Your objective => Reproduce the data word for word, from the line containing "Task: Click the card icon beside 행사카드" through the line containing "coord(5,51)", with both of those lines included. Omit the pictures from your output.

Information given =>
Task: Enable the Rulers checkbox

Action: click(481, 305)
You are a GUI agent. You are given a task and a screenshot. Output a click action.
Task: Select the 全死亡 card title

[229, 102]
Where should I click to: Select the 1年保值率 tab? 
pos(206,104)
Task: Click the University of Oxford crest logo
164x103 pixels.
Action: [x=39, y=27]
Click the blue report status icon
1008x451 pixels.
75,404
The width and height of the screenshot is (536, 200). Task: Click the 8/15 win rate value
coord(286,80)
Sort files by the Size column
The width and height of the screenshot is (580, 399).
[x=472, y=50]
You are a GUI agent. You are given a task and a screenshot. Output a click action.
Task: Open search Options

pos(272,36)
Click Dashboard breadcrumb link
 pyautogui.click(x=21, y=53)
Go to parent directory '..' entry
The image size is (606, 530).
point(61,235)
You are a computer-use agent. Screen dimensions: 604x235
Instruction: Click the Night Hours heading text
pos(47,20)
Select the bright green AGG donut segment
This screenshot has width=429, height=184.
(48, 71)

---

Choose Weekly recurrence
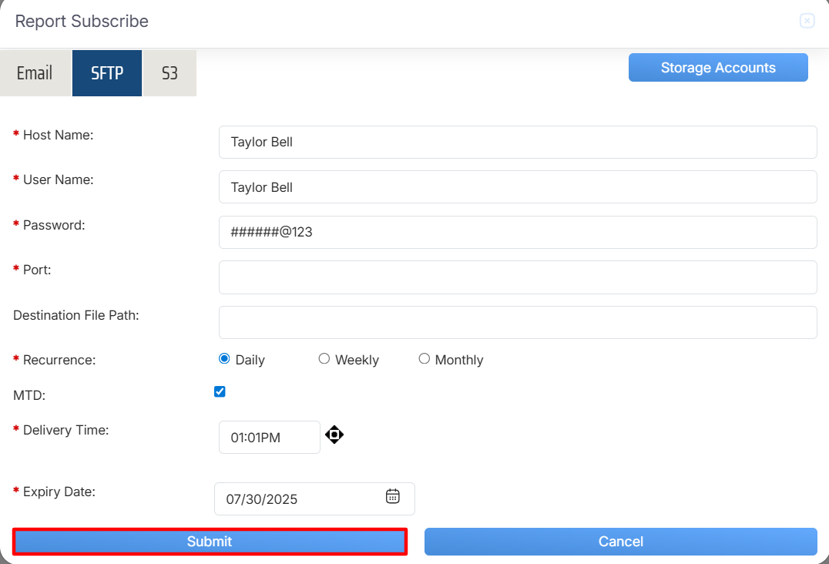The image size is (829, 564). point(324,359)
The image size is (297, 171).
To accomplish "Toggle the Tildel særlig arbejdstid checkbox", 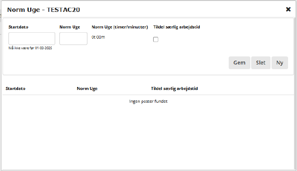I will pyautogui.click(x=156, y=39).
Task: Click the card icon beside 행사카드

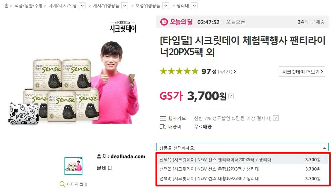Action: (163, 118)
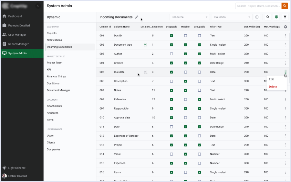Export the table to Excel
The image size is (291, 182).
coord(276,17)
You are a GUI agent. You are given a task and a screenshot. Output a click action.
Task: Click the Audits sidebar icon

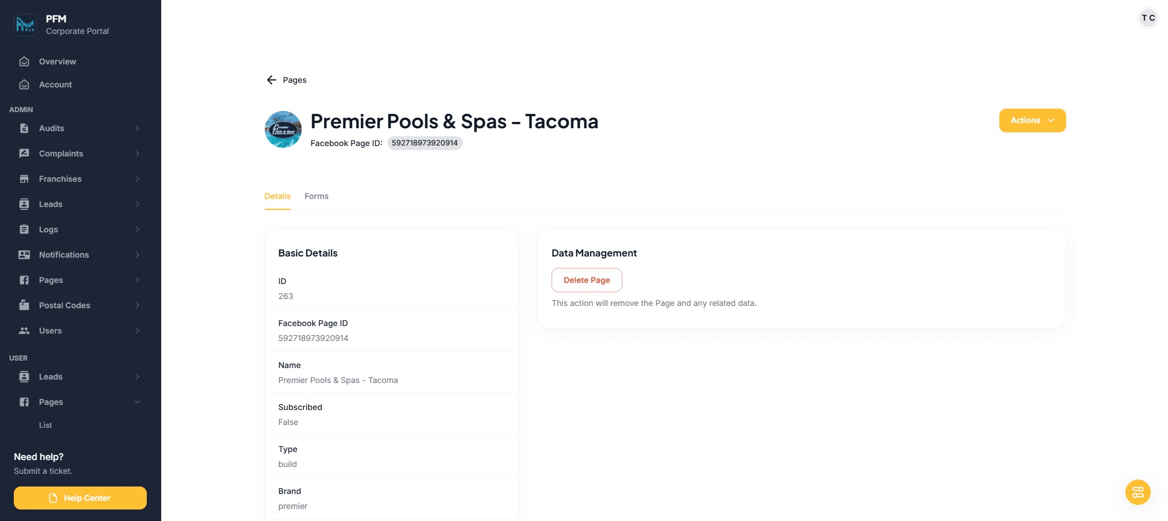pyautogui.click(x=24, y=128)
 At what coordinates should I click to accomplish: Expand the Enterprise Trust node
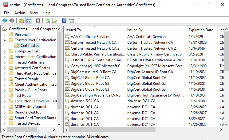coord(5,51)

Finished exercise =>
Task: Click the card icon beside 행사카드

Action: (163, 118)
Export the table to Excel
The image size is (291, 182).
coord(276,17)
You are a GUI agent. You are given a task and a screenshot. Output a click action.
Task: Click the Audits sidebar icon

pyautogui.click(x=24, y=128)
 At what coordinates should I click to accomplish: Expand the Enterprise Trust node
coord(5,51)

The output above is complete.